Meurtres de masses, décapitations médiatisées, viols sans nombre, esclavage sexuel: pas un jour ne passe sans que les violences du groupe Etat islamique (EI) en Syrie et et Irak ne défraient la chronique des médias occidentaux.
Trois ans après les premières insurrections dans le monde arabe, en 2011, ces révolutions sont-elles responsables de cette escalade de violences?
"Absolument pas", affirme le politologue français Kader Abderrahim, spécialiste du monde arabe et de l'islamisme à l'Institut d'études politiques de Paris, mardi au micro de la RTS.
Terrorismes plus anciens
"Les terrorismes existaient bien avant cela, ils n'en sont pas le produit. Il ne faut pas dénigrer ces moments historiques: en effet, c'est l'hiver 2011 qu'ont choisi les peuples arabes pour revenir dans l'Histoire, c'est l'émergence de l'individu, de la citoyenneté."
Pour le chercheur, l'Etat islamique se nourrit au contraire de la convergence de nombreux mouvements anciens (Baasistes, islamistes), et de leurs idéologies très diverses.
"La religion n'est pas le ressort principal"
"Le ressort principal de l'Etat islamique n'est pas la religion. Ce sont les anciens généraux baasistes qui mènent cette guerre", indique le politologue, pour qui le terrorisme de l'EI est la conséquence de vingt ans d'interventions militaires dans cette région du monde, qui ont déstabilisé le peu d'Etat qui existait.
"Ces groupe terroristes connaissent bien mieux les ressorts de la société occidentale que nous ne connaissons la leur. Ils en sont le produit", affirme Kader Abderrahim.
Il faut donc travailler en amont, sur la politique et les relations internationales, préconise le politologue.
kkub
Dilemne face au traitement médiatique
Quant au traitement des actions terroristes par les médias, le politologue s'avoue impuissant: "C'est un vrai défi pour la démocratie", a-t-il commenté.
"Ne pas en parler serait une injustice aux victimes, en parler fait le jeu des terroristes."
La poudrière algérienne
En Algérie, qui a connu plus de 12'000 rassemblements de contestation en 2013, le statu quo est toujours en oeuvre au plus haut niveau de l'Etat, note Kader Abderrahim.

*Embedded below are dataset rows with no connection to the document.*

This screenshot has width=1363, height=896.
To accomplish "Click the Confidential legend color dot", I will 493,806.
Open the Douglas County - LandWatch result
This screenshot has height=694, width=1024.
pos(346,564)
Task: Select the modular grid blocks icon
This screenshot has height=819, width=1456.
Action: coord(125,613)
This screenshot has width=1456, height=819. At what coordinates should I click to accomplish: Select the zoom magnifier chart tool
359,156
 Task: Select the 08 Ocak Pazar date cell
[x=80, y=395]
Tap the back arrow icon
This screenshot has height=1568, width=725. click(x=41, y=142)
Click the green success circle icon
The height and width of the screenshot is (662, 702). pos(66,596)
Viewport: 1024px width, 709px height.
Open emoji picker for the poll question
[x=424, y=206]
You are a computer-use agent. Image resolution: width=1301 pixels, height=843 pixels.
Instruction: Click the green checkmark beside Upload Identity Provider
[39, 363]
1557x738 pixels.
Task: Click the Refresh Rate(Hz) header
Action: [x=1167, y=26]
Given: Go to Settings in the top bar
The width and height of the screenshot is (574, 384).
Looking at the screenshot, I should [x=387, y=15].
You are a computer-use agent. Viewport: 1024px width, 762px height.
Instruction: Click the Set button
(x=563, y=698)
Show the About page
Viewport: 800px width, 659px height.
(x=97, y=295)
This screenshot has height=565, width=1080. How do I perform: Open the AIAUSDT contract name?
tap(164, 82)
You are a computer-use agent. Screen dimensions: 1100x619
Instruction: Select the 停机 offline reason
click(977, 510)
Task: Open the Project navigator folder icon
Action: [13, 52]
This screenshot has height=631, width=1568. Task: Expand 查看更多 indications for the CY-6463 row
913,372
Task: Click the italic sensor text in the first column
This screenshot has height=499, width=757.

"C'est une vraie bombe à retardement, une paix sociale achetée. Mais on ne pourra jamais acheter tous les esprits. C'est un mauvais calcul à long terme, d'autant plus que l'Algérie a pris un retard conséquent, par exemple par rapport au Maroc."
Dans cette société, chaque acte du quotidien est compliqué, explique le chercheur. "Aujourd'hui, le régime a tué tous les intermédiaires. Du coup, lorsqu'il y a contestation, on est face un magma qui explose."